The prime minister of new zealand, Jacinda Ardern, although leading in the polls, decided Monday to postpone by four weeks the parliamentary elections that were planned for September, and this due to the return of the pandemic in the archipelago.
This report was a request of his coalition partners and the conservative opposition, all the political parties that have suspended their campaign due to the re-emergence of the coronavirus that had interrupted the last week a remarkable series of 102 days without local contaminations.
His government had received praise for his energetic response and effective during the onset of the pandemic in the beginning of the year. He again reacted vigorously to the back of the case, ordering the particular very fast containment of Auckland, the first city in the country.

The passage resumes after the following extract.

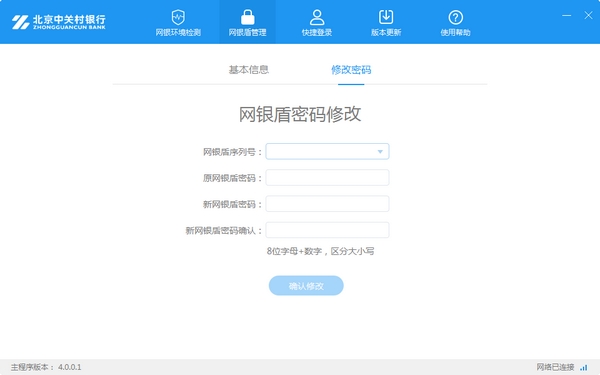The image size is (600, 375).
Task: Open 网银环境检测 shield icon
Action: pos(178,17)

The ruling labour party has acknowledged that the return of the epidemic had generated anxiety and might deter some voters go to the polls, if the elections had taken place as planned on September 19.
Ms Ardern, given heavily favored by the pollsters, has also recognized the concerns of his rivals who felt that the suspension of the campaign, enjoying most of his party.
No other report
At the end of a weekend of consultations to the staff and labour of the electoral commission, it has opted for a postponement to October 17.
“This decision gives all parties time to campaign during the next nine weeks and give the electoral commission enough time to ensure that an election can be held,” said Ms Ardern.
She said that the postponement meant that all the parties would campaign on the same terms and warned that there would be no second postponement, regardless of the situation.
“I have absolutely no intention to change this,” she insisted.
All the parties have suspended the last week of the campaign because of the restrictions it ordered to combat this new epidemic wave, the origin of which remains unknown.
The first four cases within a same family had been spotted in the beginning of the week. It was Monday, 58 confirmed cases, including five people who were hospitalized.
The archipelago has opted for the same strategy as the one he had followed in the spring, isolating positive cases, testing masivement the population and tracing the contacts of infected persons.
“Common sense has prevailed”
Darling of the international media, the leader, who just turned 40 years old, also enjoys in his country of a rating record of 60%, which is related to its management of the pandemic, but also to its response to the attacks on two mosques in Christchurch last year or the recent volcanic eruption of White Island.
His labour party is even in a position to win the elections alone, without the help of the Green Party and the populist New Zealand first (NZF) with which it is in coalition, for nearly three years.
The main formation of the opposition, the national Party, had estimated last week that the holding of the general elections on September 19, was now to be unthinkable, asking for a deferral to next year, or at least the end of November.
“Common sense has prevailed”, said the leader of the NZF, the deputy Prime minister Winston Peters, whose training was going to be a big disappointment, according to the institutes of survey, if the elections had been held in September.
The director-general of health Ashley Bloomfield said not yet have the results of the tests performed in the cold rooms of Auckland, who shall determine if the virus has arrived with imported goods.
It has, however, assured the public that the purchase of frozen foods in the supermarket did not present any risk.
“We have no evidence of transmission by food or food packaging”, he said, noting that the assumption of a-to-human transmission was preferred.